The evidence model gets more rigorous over time.

Monte Carlo Simulation

Perturb starting position, lighting, reflectivity, and sensor noise so the patch is not overfit to one exact log.

Expected Loss Modeling

Calculate risk exposure reduced by patching a specific failure across a fleet.

Formal Verification

Use control-theory reachability analysis where possible to strengthen guarantees beyond empirical simulation.

Responsible scope

Clear promises build more trust than inflated ones.

Simulation-backed evidence

Replay results support safety review, while residual real-world risk remains part of the human approval process.

Engineer-in-command workflow

SimPatch reduces log parsing and documentation toil; robotics engineers still approve the patch and safety case.

Logic-layer patching first

The pilot concentrates on behavior trees, state machines, path planning nodes, and safety-margin logic before deeper perception-model repair.

Buyer economics

Who buys SimPatch, and why now?

Engineering, safety, operations, and insurance-facing buyers need a direct answer before spending money.

Buyer Persona / Who buys it?

VP of Engineering, Director of Robotics Software, Fleet Operations Manager, autonomous machine safety owners, and enterprise risk teams that need evidence before releasing machine behavior into the field.

24 hours

Map the field failure, machine class, telemetry needed, and first simulation replay requirement.

30 days

Compare patch-candidate cycle time, replay coverage, and review delay against the current repair workflow.

6 months

Turn repeated failures into a governed patch-verification motion with review evidence and rollout controls.

Cost of not using

The customer keeps paying for repeat incidents, downtime, unsafe rollout risk, unresolved legal exposure, and engineers doing manual reconstruction work.

Make work better

Engineering and safety stop debating from incomplete notes. Operators see what changed, what was simulated, what passed, and what should wait.

Offer stack

Pricing tied to evidence, not page views.

Enterprise buyers pay for lower risk, faster patch decisions, and board-ready proof.

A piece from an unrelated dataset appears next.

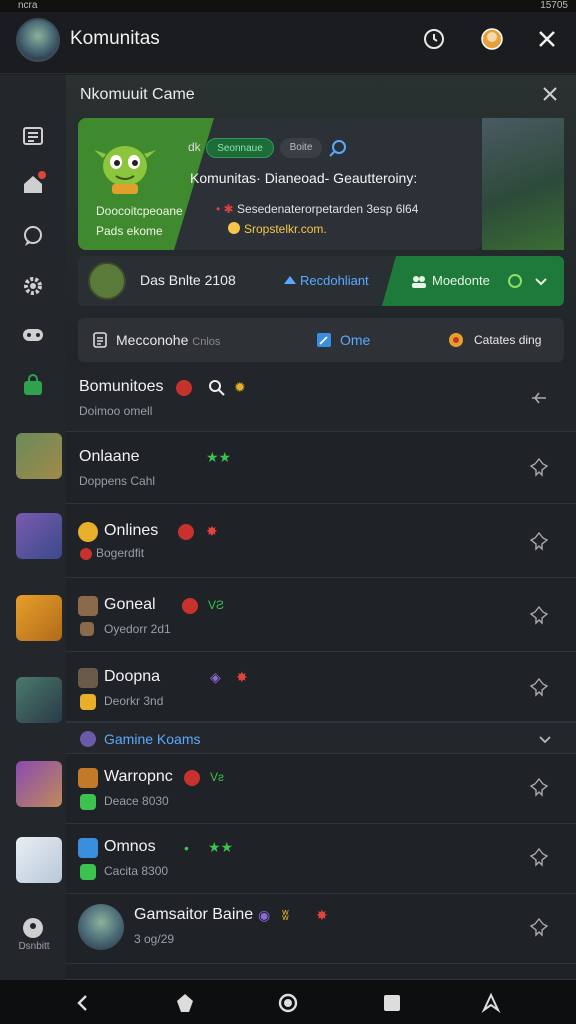 Image resolution: width=576 pixels, height=1024 pixels. What do you see at coordinates (33, 928) in the screenshot?
I see `account-icon` at bounding box center [33, 928].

The budget logic is one avoided unsafe rollout or one shortened acceptance cycle.

Payment Test

$1

Private launch checkout to prove Polar payment, webhook, and access-key issuance before public sales traffic.

Per Incident

$5,000

One historical ROS 2 bag run through the incident-to-SIM-VERIFIED proof loop.

Pilot

$25,000

30-day Gazebo replay, BehaviorTree.CPP patch candidate, and safety-case pilot.

Fleet License

$40,000/year

Annual licensed workspace for up to 50 robots with customer docs, activation, license status, and rollout governance.

Physical AI Governance Add-On

For larger pilots, World Model Lab governance adds scenario packets, synthetic edge-case generation, action prediction, Patch Confidence Score, sim-fidelity scoring, compatibility mapping, restricted-use gates, and human-review evidence packets. It is sold as risk reduction and rollout governance, not as a claim of live Cosmos-3 execution.